《唐仁王伝説》九風録Ⅱ

布武スター

第1話 「凌霄求仙」

西部・西域戎州

吐蕃・万剣山・凌霄城

12月・正午


大唐王朝の西部に位置する万剣山の頂上に、年間を通じて白い雪が積もる地域があり、そこには巨大な城がひとつそびえ立っていた。

その城は凌霄城と呼ばれ、武者や修行者たちが修行を求めて集う場所だ。

凌霄城には仙術を使う仙人が住んでおり、仙人の導きを受けることで人生が変わると言われていた。


今日の天候は悪く、万剣山では吹雪が吹き荒れていた。

その中で苦しい旅をしていた一人の少年がいた。


「ここで終わりなのか?私の運命は変えられないのか?」

厚い防寒着を身に纏っていた少年も力尽き、倒れこんでしまった。

カンダン!少年は暗闇に包まれた。


……


「起きなさい!君、大雪の中で寝てはいけません!」

「さっきの状況は本当に危なかったよ!」

少女が少年を起こした。


少年が目を覚ました最初の光景は少女ではなく、目の前に広がる雪に覆われた巨大な城だった。

「ここはどこ?」

少年は自分が高速で移動しているような感覚を覚えながらも、風を感じることはなかった。


「少々お待ちください、もうすぐ到着しますよ!」

少年が振り返ると、白い道着をまとった道姑が空を飛びながら言っていた。

その傍らには16歳の美しい少女がいた。


「ああ、これは高すぎる!」

少年は下を見下ろし、数千メートルの高さにいることに気づく。下には広がるのはただの山々と白い雪だけだった。

「あなたたち、一体何をしているんですか?これはあまりにも危険です!」


「安心してください、師匠はとても強いんですから!」

美しい少女が自信たっぷりに言った。

「私たちは、凌霄城の修士なんです!」


三人は凌霄城の上空に到着し、一瞬で隕石のように地面に向かって急降下し、地面から30センチの距離で静止した。
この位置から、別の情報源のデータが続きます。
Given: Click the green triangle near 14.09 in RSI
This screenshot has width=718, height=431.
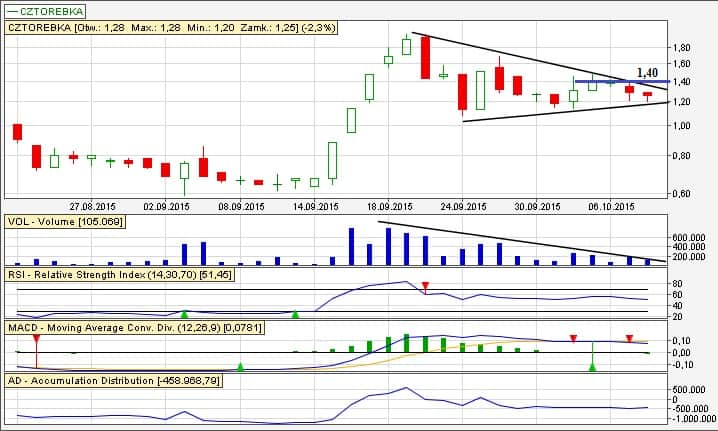Looking at the screenshot, I should tap(295, 314).
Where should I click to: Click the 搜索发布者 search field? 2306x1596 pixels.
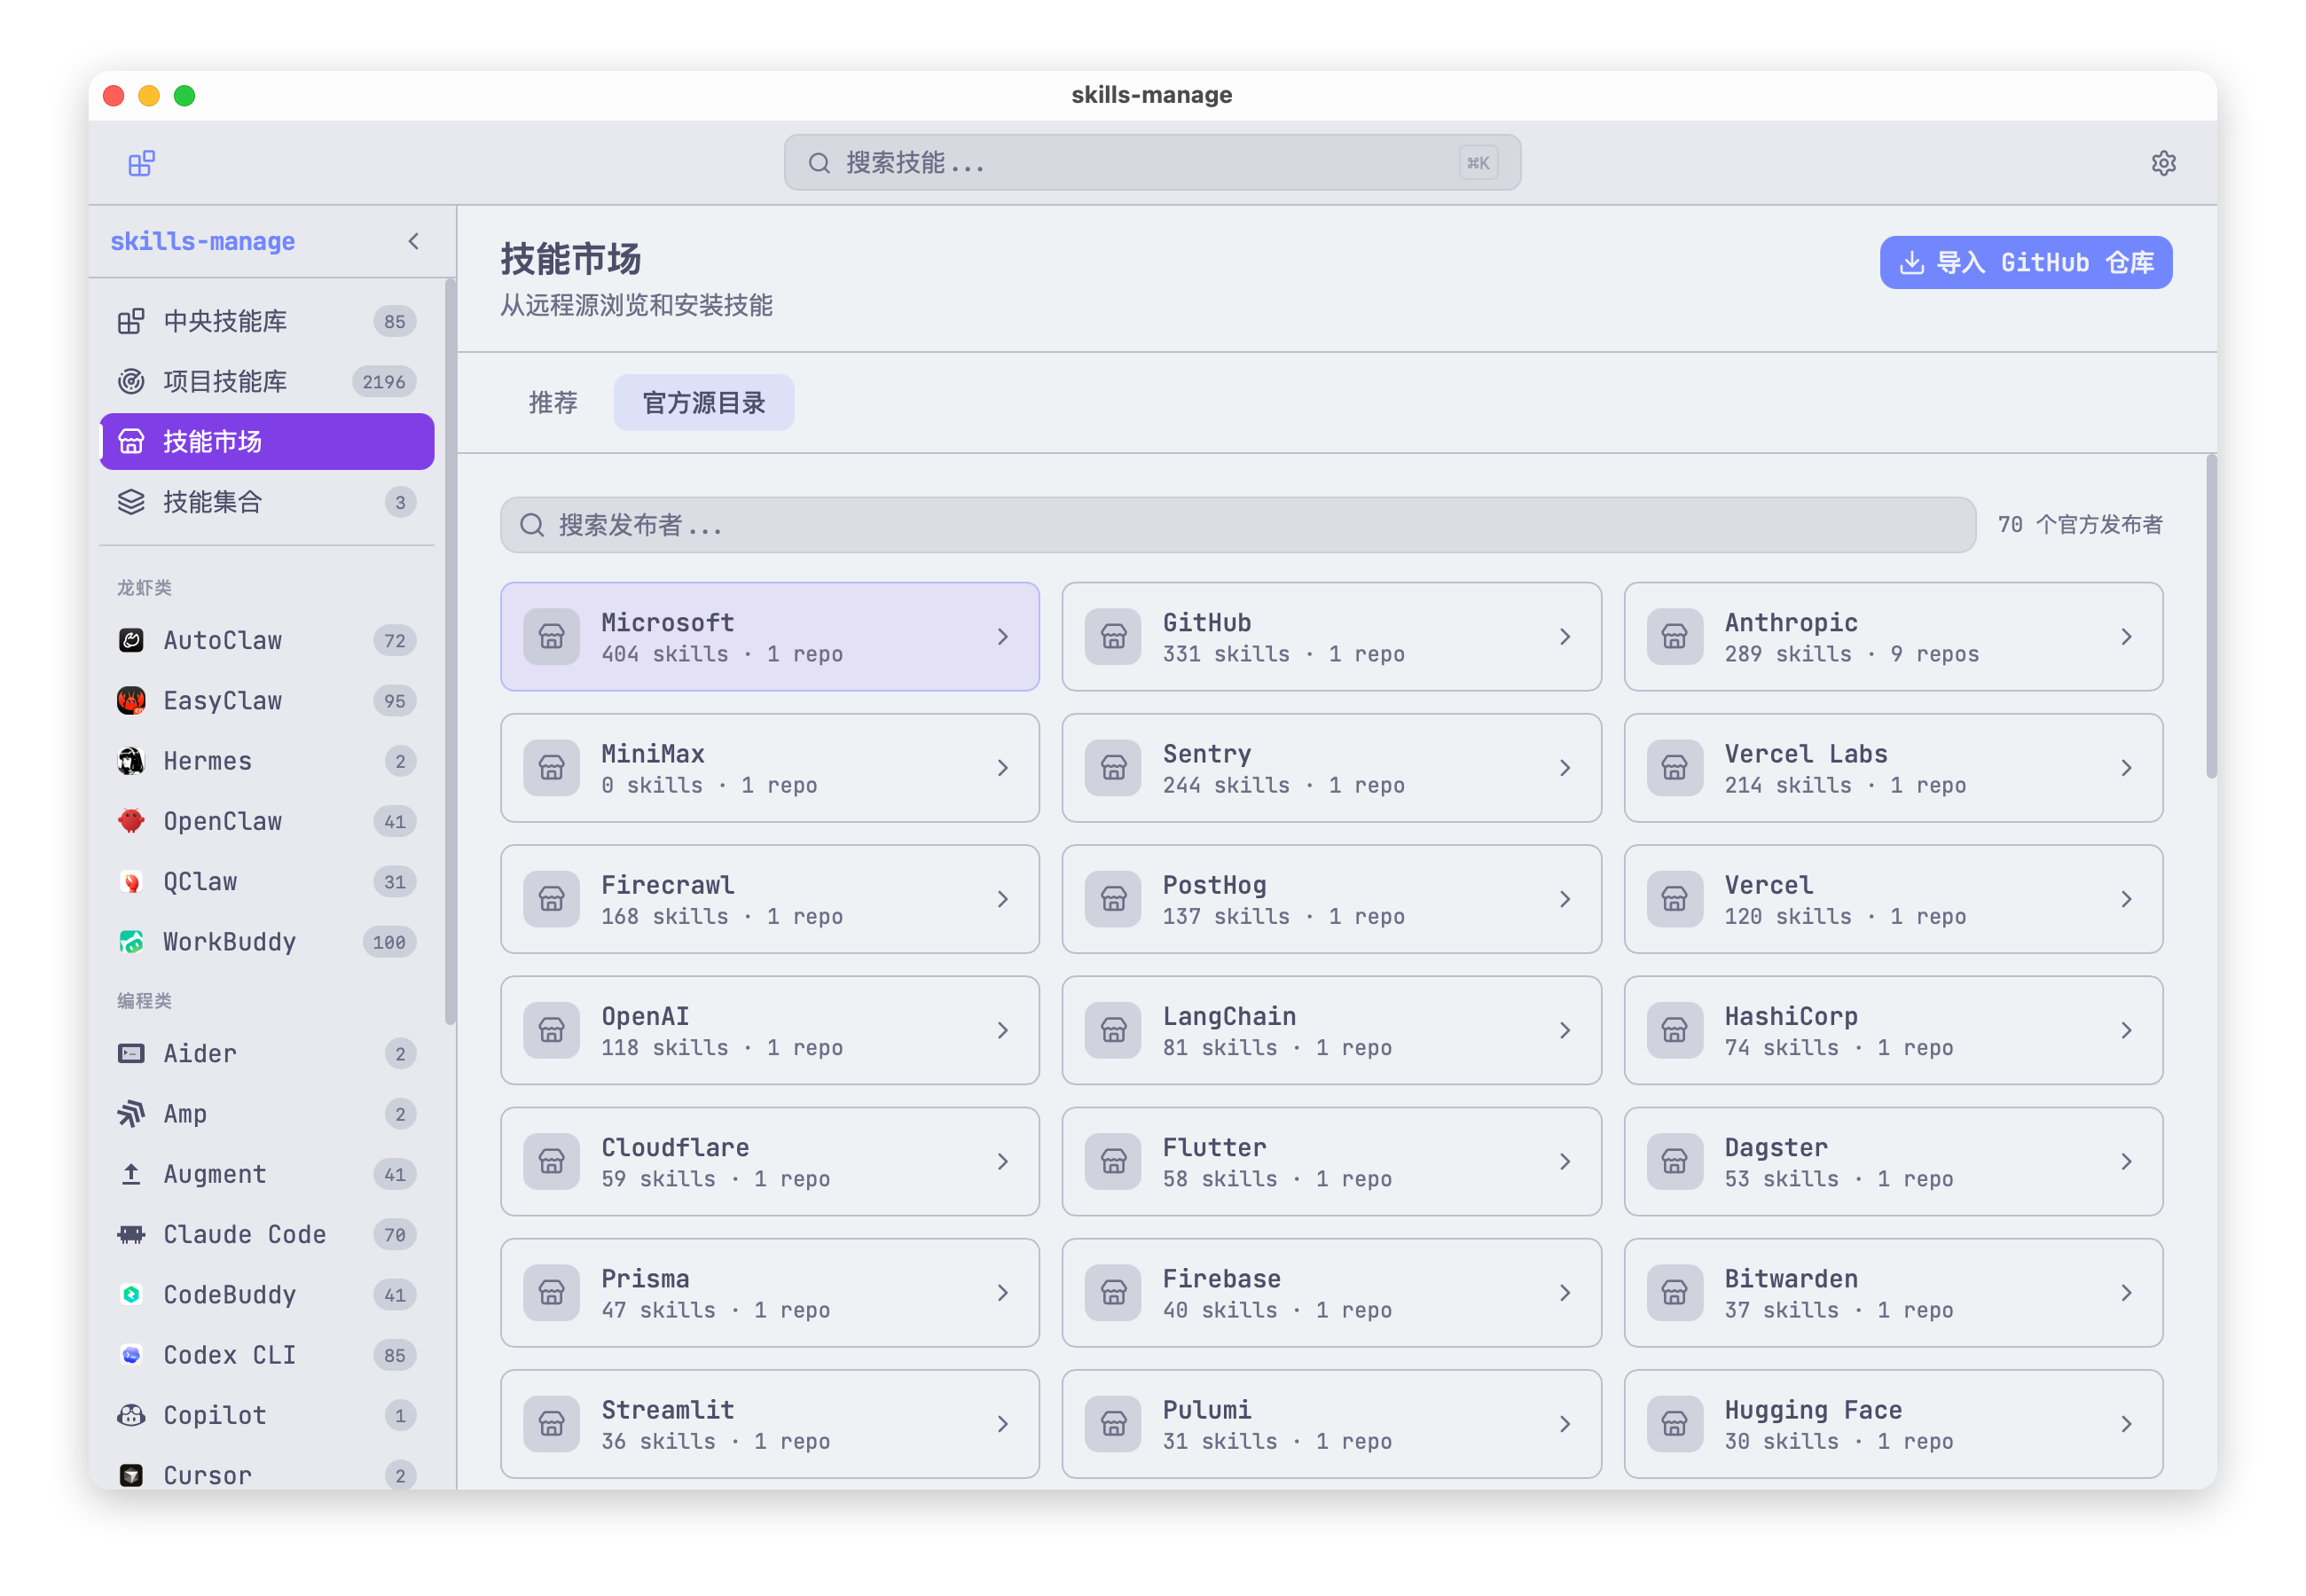coord(1237,525)
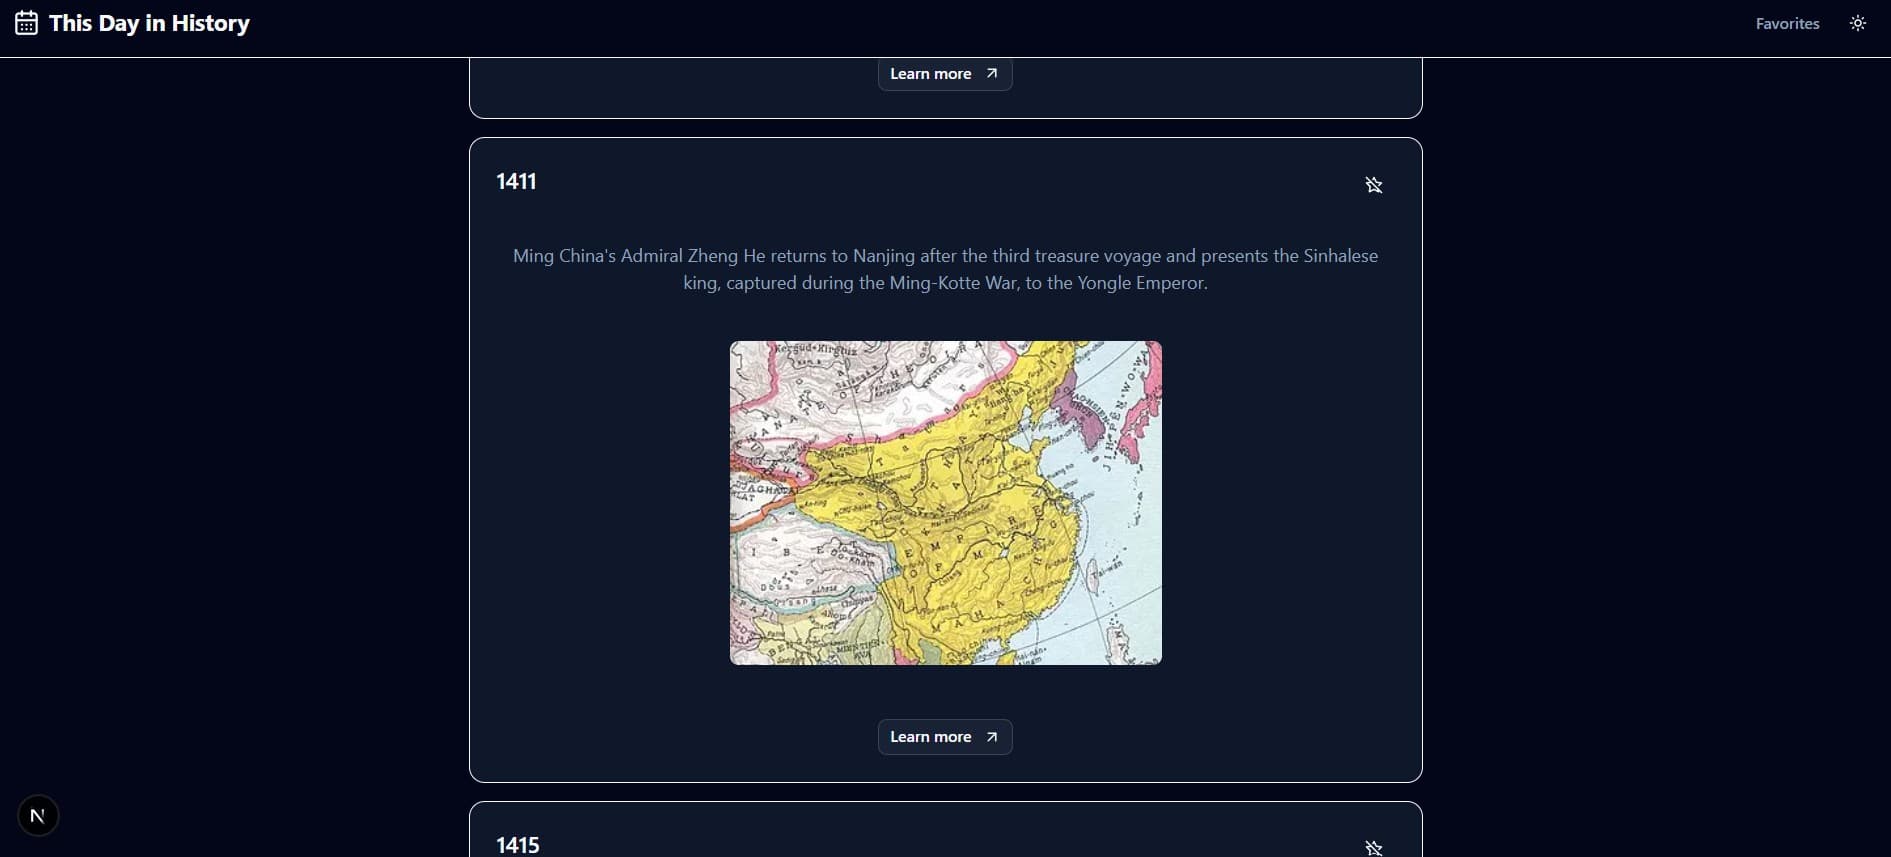
Task: Click the calendar icon in the header
Action: pos(26,23)
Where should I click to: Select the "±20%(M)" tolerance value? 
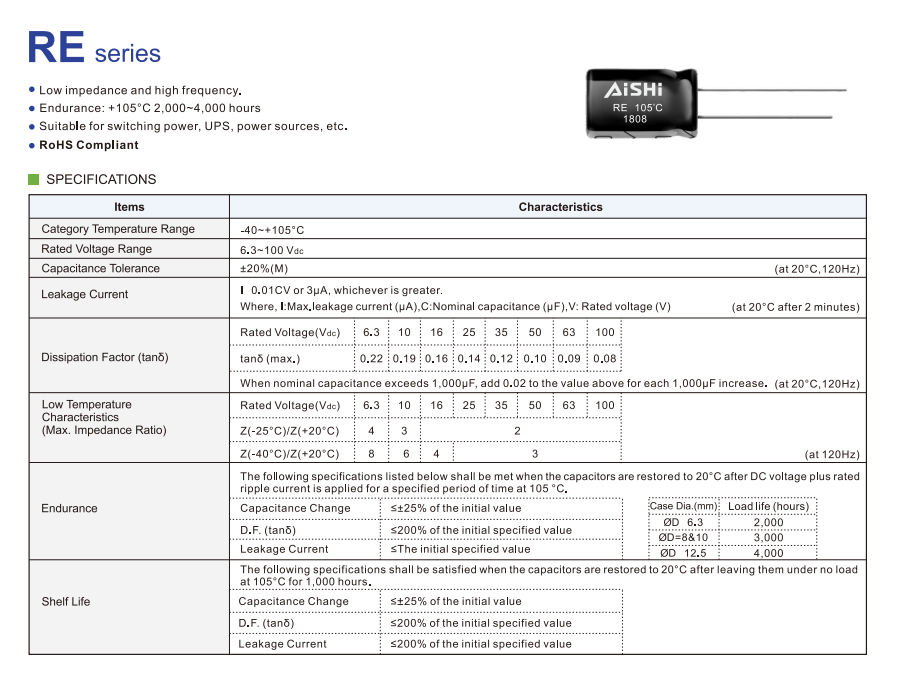[264, 268]
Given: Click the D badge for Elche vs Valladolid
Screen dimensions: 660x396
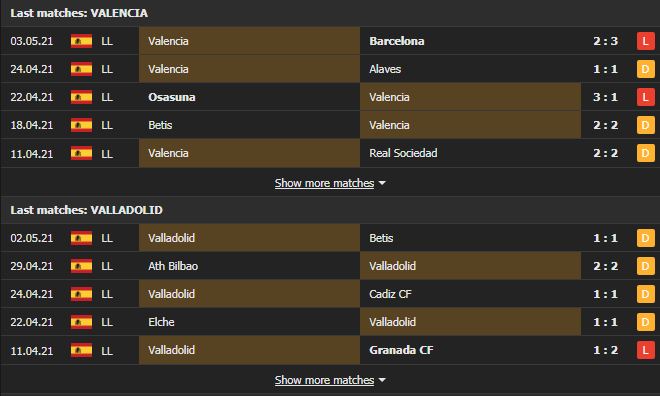Looking at the screenshot, I should 645,322.
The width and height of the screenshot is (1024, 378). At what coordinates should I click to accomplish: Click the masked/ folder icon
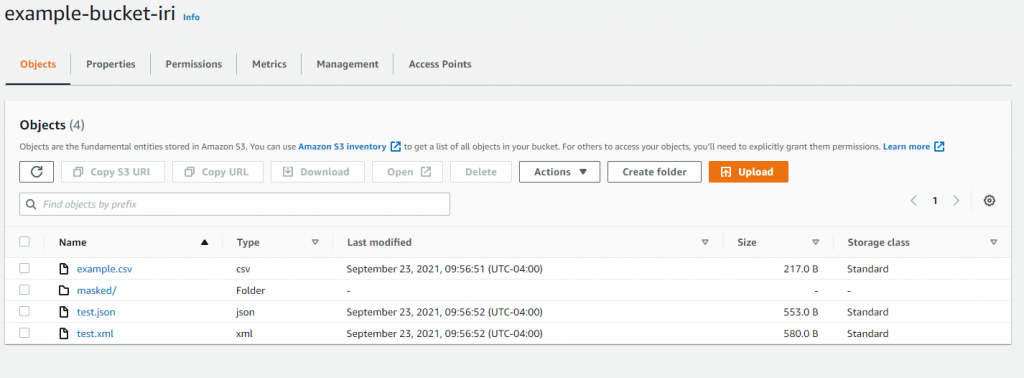63,291
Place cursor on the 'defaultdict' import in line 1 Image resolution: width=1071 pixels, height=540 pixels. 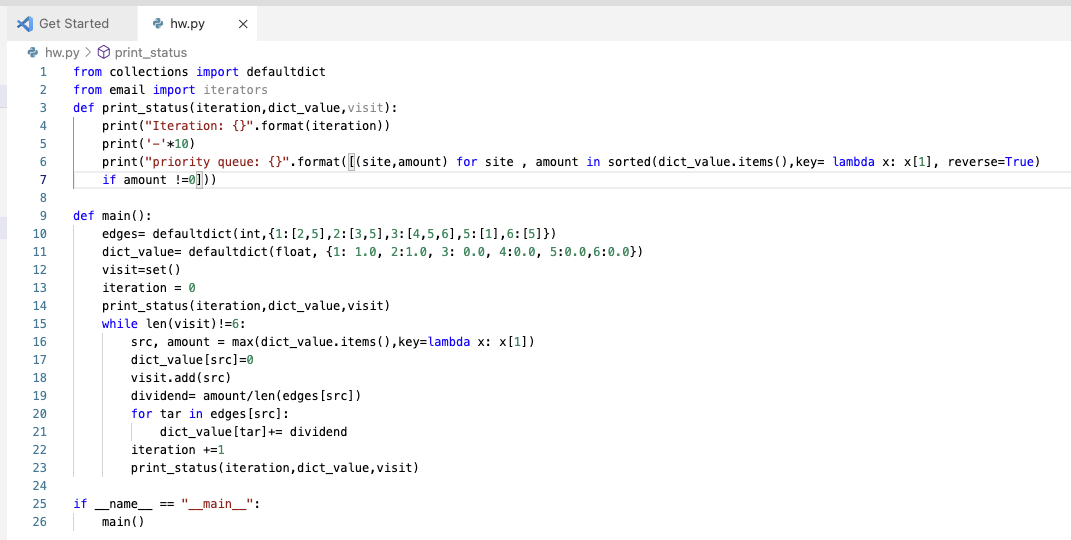pos(285,72)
「ははは、師匠の駐車技術は本当に素晴らしいですね!」

美しい少女が道姑に向かって大声で笑った。

「もう一度、もう一度やって!」


「失礼ですが、ここはどこですか?」

数十秒後、少年は急降下からの驚きからようやく立ち直り、道姑に尋ねた。


「ここは凌霄城です。」

「私たちは、一心問道の修仙者です。」

道姑は静かに朱唇を動かし、その言葉を口にした。


「凌霄城」と「仙」の二つの言葉を聞いて、少年はすぐにひざまずいて頭を下げた。

「仙師と仙子、私を救ってくれてありがとう!」

「頼む、凌霄仙術を教えてください!」


少年が地に伏しているのを見て、道姑の目が氷のように青く光った。

まるで少年を見透かそうとしているかのように。

「悪くない。お前ば、いいよ。」


「ありがとうございます、上仙様!ありがとうございます、上仙様!」

少年の李久諒は、仙子たちにひたすら礼をし、まるで臣下が皇帝に会うような姿勢だった。


「立って。お前の命は、俯首せずに済むほど弱くはない。」

道姑は言葉を続け、少年の手を引いて起こした。


「刀は猛虎の如く、剣は飛鳳の如く、槍は游龍の如しという。」

「そして、私はお前を見ると、真の龍である。」

道姑の話し方は平静だが、それは李久諒の体内に眠っていた血脈を目覚めさせたようだった。

まるで長い間眠っていた雪の白い飛龍が、李久諒の身から飛び出し、天を衝いた。


「これから、お前は私と共に槍法を修練するのだ。」

道姑は平然と言った。


「はい、師匠!」

李久諒は再びひざまずいて、三度頭を下げた。


以後、李久諒少年は道姑と共に仙術と槍術を学び始めた。